----- Source data -----

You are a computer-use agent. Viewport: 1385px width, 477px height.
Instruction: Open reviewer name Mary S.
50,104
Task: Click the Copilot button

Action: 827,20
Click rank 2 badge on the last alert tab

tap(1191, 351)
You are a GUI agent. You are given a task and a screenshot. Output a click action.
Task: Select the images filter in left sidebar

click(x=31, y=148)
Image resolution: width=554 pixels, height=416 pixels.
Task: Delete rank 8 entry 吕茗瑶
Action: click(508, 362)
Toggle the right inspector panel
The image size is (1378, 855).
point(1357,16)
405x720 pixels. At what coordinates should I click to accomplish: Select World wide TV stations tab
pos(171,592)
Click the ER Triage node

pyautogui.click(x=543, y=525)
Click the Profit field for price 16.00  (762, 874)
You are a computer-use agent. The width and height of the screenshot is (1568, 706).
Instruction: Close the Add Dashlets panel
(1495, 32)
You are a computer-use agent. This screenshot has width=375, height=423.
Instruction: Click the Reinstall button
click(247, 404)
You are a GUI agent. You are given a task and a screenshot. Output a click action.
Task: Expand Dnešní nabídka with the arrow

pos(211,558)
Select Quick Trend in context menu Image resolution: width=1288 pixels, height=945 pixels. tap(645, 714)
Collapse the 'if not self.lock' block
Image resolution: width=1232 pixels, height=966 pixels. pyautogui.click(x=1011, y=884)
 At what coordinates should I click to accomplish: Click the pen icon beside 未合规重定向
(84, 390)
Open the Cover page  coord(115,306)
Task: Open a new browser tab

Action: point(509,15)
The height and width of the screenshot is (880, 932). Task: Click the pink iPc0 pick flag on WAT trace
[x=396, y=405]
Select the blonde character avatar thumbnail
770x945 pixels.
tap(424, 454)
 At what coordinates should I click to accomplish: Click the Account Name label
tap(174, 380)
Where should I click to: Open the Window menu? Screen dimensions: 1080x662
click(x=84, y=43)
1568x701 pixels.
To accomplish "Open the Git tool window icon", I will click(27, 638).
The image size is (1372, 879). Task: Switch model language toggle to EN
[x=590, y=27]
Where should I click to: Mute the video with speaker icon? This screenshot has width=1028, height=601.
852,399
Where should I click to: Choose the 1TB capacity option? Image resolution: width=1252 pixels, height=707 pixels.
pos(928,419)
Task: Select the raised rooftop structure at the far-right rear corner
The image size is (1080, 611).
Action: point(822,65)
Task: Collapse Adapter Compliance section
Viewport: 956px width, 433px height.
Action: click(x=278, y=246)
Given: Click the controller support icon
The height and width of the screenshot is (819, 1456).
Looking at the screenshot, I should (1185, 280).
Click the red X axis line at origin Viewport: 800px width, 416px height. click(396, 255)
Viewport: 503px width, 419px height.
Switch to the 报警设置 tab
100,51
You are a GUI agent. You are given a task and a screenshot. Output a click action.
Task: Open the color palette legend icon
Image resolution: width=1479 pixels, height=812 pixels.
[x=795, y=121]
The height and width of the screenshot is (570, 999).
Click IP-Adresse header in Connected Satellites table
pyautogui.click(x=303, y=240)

-----

* **What is expected**: Report each line of the data above that contains the word "coordinates". Treat uppercase and lowercase letters as different.

* **Full response**:
405x720 pixels. At what coordinates should I click to accomplish: Select World wide TV stations tab
 At what coordinates should I click to accomplish: Click the pen icon beside 未合规重定向
 At what coordinates should I click to accomplish: Click the Account Name label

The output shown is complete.